Mesir menyatakan negaranya sangat bergantung dengan Sungai Nil untuk menyuplai lebih dari 90 persen kebutuhan air tawar, sehingga khawatir keberadaan bendungan akan member dampak buruk.
Abiy mengatakan kepada PBB bahwa bendungan tersebut bakal berkontribusi pada konservasi sumber daya air dan tidak akan hilang akibat penguapan di negara-negara hilir.
“Pada dasarnya apa yang kami lakukan adalah untuk memenuhi kebutuhan listrik kami dari salah satu sumber energi terbersih. Kami tidak bisa terus membiarkan lebih dari 65 juta orang kami dalam kegelapan,” katanya.

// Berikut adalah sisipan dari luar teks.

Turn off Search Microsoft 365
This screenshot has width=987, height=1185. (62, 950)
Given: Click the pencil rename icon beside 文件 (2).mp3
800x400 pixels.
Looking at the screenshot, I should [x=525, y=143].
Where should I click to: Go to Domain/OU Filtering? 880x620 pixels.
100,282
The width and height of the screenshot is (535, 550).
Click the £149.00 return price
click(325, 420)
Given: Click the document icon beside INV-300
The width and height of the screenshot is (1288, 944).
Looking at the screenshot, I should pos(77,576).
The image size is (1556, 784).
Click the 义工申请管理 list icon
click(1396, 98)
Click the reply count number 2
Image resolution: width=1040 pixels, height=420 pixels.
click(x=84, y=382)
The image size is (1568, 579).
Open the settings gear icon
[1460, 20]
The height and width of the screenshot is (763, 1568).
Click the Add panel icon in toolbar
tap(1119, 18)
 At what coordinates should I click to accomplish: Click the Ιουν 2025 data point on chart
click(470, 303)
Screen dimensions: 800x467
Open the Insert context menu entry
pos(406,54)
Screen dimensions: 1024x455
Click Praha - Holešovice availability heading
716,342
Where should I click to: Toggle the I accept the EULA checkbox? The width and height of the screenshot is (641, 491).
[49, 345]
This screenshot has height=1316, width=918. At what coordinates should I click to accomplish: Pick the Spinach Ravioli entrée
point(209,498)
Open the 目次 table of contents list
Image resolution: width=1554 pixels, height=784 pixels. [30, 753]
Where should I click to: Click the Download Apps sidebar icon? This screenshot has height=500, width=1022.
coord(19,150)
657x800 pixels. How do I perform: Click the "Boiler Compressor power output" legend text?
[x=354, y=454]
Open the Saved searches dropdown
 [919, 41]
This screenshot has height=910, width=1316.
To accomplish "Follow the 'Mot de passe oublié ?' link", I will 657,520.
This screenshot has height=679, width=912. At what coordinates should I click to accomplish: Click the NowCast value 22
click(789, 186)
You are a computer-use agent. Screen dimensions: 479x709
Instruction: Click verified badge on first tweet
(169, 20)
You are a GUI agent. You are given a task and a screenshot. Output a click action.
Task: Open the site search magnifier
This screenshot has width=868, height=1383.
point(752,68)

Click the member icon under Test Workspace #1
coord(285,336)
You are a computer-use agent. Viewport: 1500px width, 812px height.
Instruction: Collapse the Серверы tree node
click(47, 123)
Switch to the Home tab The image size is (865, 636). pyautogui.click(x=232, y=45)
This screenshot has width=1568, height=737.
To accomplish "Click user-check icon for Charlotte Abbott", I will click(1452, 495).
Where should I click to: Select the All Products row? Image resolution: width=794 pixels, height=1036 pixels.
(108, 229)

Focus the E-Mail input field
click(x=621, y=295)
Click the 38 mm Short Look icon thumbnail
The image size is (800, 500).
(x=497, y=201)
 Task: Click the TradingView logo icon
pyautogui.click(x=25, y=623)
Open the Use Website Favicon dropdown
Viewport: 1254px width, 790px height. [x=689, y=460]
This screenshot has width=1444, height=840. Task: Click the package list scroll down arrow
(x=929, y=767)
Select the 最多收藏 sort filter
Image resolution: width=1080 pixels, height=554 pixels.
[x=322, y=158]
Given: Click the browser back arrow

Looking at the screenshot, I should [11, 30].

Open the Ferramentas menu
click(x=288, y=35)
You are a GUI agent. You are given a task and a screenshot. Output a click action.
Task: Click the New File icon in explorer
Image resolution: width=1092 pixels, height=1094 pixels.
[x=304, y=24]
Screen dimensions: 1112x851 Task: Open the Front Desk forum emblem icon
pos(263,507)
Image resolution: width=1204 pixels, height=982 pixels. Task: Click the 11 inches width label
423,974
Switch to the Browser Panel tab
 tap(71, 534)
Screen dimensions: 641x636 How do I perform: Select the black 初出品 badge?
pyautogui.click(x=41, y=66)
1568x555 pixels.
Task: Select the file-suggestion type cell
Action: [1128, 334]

Presiden Mesir Abdel Fattah al-Sisi menyatakan keprihatinannya terkait pembangunan proyek bendungan tersebut di hadapan Sidang Umum PBB pada hari Selasa.
“Sungai Nil tidak boleh dimonopoli oleh satu negara. Bagi Mesir, air Nil adalah materi eksistensial. Tapi ini tidak berarti bahwa kami ingin merongrong hak saudara-saudari kami, berbagilah dengan kami yang di lembah Sungai Nil,” katanya.
“Namun demikian, tidak dapat diterima jika negosiasi namun memaksakan kenyataan di lapangan (pembangunan bendungan berlanjut),” kata Sisi. [wip]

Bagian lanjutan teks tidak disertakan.